# this is why moderators suck.



## jalapeno (Apr 12, 2008)

they trash "exciting/fun/active" topics


----------



## Westside (Apr 12, 2008)

jalapeno said:
			
		

> they trash "exciting/fun/active" topics


So far those "exciting/fun/active" topics you referred to looked more like "stupid/offensive/flamebait" topics.  I say moderator are doing a rather good job.  Go try gamefaqs for a week and come crying back.


----------



## science (Apr 12, 2008)

Tasting urine and semen are fun topics? There's been a lot of garbage being posted on GBAtemp lately, and they are merely cleaning up the trash.


----------



## jalapeno (Apr 12, 2008)

they only reason you wouldnt like to know what sperm tasted like is because you've tasted it before,

leave it open for the reast of us who dont go around tasting sperm... PLEASE!!


----------



## TrolleyDave (Apr 12, 2008)

They didn't trash them, they moved them to the testing area, and the mods here are amongst the best.  I don't know any other forum that would of even allowed the topics.


----------



## Westside (Apr 12, 2008)

jalapeno said:
			
		

> they only reason you wouldnt like to know what sperm tasted like is because you've tasted it before,
> 
> leave it open for the reast of us who dont go around tasting sperm... PLEASE!!
· · · · ·
EXERCISE OBJECTIVE
Continue the forum thread about moderators, picking up right after its final line.

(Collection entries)
· · · · ·
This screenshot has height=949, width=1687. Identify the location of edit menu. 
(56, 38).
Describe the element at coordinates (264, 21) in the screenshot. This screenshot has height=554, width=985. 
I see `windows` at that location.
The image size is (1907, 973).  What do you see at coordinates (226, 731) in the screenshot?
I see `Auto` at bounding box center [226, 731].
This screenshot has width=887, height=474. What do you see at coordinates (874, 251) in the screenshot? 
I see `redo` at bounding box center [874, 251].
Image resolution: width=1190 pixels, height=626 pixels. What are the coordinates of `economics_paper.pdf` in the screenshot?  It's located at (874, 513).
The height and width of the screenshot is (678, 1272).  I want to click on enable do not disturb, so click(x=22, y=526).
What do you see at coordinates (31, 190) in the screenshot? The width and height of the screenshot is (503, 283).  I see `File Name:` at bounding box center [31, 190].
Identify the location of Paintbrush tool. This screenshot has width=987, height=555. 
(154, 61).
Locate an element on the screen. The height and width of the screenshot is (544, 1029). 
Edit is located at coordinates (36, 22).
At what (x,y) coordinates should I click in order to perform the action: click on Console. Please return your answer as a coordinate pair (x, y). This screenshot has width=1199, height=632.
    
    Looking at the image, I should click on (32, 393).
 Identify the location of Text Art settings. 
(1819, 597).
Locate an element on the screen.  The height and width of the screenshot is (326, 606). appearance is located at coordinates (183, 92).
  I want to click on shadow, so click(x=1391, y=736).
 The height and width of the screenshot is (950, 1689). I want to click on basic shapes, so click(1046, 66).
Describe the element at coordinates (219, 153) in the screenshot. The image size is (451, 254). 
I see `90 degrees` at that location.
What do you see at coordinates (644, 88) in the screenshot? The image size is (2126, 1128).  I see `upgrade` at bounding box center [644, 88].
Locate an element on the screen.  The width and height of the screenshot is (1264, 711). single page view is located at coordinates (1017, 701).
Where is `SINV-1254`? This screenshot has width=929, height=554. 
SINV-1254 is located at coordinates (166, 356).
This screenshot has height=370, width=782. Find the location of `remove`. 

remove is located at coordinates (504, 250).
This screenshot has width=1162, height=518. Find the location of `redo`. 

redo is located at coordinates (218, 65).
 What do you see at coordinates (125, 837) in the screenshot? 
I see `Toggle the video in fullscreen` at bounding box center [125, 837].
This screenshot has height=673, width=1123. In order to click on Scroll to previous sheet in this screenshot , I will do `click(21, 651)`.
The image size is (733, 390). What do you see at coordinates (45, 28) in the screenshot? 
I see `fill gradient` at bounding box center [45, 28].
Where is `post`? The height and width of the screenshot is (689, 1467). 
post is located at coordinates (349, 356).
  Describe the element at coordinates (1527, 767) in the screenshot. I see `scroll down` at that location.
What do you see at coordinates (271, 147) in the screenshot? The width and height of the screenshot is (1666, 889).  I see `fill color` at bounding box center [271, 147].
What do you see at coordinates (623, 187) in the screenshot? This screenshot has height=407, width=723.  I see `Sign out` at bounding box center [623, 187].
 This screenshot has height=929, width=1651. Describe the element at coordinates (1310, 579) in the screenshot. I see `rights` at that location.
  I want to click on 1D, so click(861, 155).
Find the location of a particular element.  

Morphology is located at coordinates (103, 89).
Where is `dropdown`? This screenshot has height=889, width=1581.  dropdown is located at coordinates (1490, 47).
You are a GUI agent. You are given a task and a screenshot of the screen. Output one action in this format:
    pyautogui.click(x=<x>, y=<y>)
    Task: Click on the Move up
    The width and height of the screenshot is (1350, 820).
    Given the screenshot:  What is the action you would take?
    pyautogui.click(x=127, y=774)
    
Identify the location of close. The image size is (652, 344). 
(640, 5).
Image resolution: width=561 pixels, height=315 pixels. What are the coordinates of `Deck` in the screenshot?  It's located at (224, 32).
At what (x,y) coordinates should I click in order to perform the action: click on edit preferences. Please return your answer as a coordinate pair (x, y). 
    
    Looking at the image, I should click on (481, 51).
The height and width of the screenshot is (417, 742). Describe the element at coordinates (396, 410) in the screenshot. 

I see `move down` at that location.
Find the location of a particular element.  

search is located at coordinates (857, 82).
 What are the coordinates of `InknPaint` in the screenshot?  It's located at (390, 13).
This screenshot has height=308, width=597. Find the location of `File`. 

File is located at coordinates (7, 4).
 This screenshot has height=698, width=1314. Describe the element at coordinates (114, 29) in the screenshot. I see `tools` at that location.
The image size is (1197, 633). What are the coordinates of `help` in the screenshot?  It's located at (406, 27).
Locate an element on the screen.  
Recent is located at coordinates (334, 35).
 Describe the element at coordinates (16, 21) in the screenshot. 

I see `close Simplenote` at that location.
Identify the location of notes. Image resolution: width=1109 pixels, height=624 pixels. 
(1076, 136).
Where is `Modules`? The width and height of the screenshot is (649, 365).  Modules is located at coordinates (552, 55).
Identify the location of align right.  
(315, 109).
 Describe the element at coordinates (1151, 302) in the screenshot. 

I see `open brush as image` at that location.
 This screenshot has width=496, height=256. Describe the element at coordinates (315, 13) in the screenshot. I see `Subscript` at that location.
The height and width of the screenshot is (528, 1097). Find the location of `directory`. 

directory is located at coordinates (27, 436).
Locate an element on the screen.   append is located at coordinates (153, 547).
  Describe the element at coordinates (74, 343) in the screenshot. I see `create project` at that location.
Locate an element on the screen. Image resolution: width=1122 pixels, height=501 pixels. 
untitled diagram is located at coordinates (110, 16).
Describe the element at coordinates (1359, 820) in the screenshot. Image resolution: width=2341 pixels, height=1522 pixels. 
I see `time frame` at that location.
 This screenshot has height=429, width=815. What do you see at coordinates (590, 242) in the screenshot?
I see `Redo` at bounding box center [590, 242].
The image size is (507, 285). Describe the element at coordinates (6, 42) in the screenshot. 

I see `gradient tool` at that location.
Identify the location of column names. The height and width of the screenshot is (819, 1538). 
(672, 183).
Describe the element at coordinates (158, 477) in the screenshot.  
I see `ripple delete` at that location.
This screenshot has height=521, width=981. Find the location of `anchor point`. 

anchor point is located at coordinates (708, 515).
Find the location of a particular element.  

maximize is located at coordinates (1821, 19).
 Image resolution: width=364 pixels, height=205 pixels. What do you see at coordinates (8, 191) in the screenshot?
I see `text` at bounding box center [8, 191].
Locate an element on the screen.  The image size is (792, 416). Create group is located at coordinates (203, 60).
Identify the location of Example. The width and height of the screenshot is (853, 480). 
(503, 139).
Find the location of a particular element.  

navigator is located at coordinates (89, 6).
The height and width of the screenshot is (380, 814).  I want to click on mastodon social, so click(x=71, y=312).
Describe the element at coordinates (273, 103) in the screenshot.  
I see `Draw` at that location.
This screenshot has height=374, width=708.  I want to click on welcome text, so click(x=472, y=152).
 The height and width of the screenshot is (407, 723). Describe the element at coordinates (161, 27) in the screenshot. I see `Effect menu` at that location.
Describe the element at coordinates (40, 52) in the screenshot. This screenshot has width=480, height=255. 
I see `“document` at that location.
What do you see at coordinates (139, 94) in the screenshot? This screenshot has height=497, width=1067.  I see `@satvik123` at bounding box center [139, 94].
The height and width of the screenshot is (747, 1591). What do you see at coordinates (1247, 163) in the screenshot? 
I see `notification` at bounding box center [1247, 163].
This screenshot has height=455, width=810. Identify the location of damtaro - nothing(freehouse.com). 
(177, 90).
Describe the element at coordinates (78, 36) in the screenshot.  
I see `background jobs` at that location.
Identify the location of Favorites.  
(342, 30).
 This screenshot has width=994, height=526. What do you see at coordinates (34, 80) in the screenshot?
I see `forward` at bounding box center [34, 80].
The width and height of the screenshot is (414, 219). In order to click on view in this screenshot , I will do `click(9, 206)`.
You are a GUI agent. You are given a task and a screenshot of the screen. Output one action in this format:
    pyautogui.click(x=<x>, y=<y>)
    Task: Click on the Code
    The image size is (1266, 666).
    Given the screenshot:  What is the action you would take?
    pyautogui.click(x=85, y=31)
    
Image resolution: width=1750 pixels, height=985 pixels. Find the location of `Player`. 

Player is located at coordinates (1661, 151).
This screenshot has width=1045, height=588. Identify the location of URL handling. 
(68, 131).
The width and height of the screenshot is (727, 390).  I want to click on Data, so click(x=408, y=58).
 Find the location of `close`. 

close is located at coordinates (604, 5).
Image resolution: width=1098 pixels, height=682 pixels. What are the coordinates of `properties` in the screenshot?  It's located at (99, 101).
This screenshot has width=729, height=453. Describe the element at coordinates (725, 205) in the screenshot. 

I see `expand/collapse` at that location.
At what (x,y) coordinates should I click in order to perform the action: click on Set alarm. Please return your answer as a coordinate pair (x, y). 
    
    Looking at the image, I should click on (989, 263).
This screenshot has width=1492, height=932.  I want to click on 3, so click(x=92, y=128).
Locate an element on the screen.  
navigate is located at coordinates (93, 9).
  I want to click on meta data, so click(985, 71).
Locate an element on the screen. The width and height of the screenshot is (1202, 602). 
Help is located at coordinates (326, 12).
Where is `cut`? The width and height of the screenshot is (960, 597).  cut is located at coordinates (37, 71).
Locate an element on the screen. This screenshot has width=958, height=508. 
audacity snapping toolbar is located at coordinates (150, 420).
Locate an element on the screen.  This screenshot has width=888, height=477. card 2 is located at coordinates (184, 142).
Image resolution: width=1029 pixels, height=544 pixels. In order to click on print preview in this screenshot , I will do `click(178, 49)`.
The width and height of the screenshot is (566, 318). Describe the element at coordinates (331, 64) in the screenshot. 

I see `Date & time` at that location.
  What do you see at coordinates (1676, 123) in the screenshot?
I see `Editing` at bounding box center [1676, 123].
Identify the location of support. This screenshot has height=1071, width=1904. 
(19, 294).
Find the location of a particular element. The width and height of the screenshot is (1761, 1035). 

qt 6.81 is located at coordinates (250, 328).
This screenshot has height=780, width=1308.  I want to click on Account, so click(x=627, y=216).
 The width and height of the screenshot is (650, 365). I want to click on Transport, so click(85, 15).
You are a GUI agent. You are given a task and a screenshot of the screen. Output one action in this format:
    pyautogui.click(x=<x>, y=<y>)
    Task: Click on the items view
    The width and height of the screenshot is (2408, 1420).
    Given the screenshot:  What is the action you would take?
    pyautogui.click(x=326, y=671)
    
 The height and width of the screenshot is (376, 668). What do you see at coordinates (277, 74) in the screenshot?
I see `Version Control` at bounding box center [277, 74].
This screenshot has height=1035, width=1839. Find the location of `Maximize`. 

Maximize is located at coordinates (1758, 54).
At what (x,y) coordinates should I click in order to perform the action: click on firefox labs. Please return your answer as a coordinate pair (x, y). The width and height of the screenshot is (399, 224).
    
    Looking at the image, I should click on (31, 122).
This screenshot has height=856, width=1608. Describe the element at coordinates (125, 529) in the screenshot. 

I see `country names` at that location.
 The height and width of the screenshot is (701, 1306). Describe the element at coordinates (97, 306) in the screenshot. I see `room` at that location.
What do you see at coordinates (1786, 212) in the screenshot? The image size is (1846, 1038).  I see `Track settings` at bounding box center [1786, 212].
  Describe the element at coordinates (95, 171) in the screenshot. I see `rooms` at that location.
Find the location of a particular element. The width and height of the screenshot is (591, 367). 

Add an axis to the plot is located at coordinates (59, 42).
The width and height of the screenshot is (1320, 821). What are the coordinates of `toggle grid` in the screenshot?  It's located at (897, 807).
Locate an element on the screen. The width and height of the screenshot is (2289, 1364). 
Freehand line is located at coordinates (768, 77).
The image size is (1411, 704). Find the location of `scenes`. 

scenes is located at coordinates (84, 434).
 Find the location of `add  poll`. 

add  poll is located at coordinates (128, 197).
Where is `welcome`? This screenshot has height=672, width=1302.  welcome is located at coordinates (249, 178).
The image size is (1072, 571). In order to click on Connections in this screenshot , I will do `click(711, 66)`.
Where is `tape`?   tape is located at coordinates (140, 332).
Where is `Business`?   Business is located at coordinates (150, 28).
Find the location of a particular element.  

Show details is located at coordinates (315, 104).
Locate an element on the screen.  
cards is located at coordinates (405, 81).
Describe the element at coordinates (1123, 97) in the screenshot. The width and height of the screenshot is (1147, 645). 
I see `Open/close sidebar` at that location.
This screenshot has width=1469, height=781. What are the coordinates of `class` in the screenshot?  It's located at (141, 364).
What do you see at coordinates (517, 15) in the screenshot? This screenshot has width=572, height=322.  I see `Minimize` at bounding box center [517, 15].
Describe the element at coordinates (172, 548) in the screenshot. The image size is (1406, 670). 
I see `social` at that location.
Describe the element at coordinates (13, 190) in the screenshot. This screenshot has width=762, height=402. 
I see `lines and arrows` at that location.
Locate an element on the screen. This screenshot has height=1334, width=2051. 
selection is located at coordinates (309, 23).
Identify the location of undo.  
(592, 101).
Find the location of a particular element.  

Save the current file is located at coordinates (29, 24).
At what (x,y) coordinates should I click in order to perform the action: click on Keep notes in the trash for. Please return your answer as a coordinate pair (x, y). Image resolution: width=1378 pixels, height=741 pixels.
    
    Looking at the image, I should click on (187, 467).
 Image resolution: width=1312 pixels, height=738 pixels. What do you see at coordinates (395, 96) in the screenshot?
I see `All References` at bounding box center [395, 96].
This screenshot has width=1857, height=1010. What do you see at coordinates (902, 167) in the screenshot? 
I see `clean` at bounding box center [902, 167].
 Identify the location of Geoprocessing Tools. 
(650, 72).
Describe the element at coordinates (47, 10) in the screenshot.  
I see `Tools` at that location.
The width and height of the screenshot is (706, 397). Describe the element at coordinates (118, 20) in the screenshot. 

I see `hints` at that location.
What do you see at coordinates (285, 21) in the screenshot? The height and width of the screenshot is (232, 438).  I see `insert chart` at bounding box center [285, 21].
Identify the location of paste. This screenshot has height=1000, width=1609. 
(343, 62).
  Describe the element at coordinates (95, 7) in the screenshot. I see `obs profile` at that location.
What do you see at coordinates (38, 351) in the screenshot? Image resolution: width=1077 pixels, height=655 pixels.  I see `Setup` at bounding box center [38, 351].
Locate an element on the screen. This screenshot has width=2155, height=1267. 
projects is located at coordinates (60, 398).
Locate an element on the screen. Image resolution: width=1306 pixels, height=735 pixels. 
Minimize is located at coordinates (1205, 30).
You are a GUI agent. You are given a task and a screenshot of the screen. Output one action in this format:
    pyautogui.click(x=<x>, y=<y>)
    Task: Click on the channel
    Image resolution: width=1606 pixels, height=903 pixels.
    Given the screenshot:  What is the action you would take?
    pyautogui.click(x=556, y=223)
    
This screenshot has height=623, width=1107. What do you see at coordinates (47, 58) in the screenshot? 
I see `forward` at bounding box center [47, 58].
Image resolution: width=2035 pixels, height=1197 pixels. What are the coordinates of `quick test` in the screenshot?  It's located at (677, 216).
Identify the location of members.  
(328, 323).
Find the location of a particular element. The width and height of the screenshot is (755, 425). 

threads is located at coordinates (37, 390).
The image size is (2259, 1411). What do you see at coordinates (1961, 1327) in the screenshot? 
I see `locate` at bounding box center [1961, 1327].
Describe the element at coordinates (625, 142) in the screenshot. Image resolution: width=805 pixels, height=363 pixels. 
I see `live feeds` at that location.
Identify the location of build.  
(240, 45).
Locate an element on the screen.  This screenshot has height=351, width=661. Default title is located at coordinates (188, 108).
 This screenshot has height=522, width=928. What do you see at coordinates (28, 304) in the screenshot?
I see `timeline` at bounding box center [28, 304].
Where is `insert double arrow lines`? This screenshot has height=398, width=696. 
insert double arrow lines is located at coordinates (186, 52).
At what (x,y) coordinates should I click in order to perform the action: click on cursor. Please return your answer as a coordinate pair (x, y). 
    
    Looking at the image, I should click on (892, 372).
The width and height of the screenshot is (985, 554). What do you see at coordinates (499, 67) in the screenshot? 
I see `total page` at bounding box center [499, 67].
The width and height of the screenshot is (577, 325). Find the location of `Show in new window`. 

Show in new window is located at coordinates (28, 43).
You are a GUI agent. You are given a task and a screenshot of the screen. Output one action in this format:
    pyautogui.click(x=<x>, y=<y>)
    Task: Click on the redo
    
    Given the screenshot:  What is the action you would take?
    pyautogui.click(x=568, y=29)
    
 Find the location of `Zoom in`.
· · · · ·
FINAL ANSWER
You should be thankful for being in such great community with awesome moderators.  It's simply a retarded topic even for me.


----------



## lagman (Apr 12, 2008)

TrolleyDave said:
			
		

> They didn't trash them, they moved them to the testing area, ....



What he said...


----------



## MC DUI (Apr 12, 2008)

TrolleyDave said:
			
		

> They didn't trash them, they moved them to the testing area, and the mods here are amongst the best.  I don't know any other forum that would of even allowed the topics.



QFT


----------



## jalapeno (Apr 12, 2008)

i'd like abit of closure on the topics before the get trashed though,

who is it hurting? no one!!


----------



## Bob Evil (Apr 12, 2008)

jalapeno said:
			
		

> i'd like abit of closure on the topics before the get trashed though,
> 
> who is it hurting? no one!!



Translation : Hit me with the ban hammer ... I dare you!


----------



## science (Apr 12, 2008)

jalapeno said:
			
		

> i'd like abit of closure on the topics before the get trashed though,
> 
> who is it hurting? no one!!



But they're not trashed... just moved...


----------



## lagman (Apr 12, 2008)

http://gbatemp.net/index.php?showtopic=82165


----------



## Awdofgum (Apr 12, 2008)

GBAtemp's moderators have always been carefully picked. They're not nazis but they aren't loosey-gooseys either.


----------



## jumpman17 (Apr 12, 2008)

jalapeno said:
			
		

> i'd like abit of closure on the topics before the get trashed though,
> 
> who is it hurting? no one!!



Post this again once your topics have been trashed?


----------



## BoneMonkey (Apr 12, 2008)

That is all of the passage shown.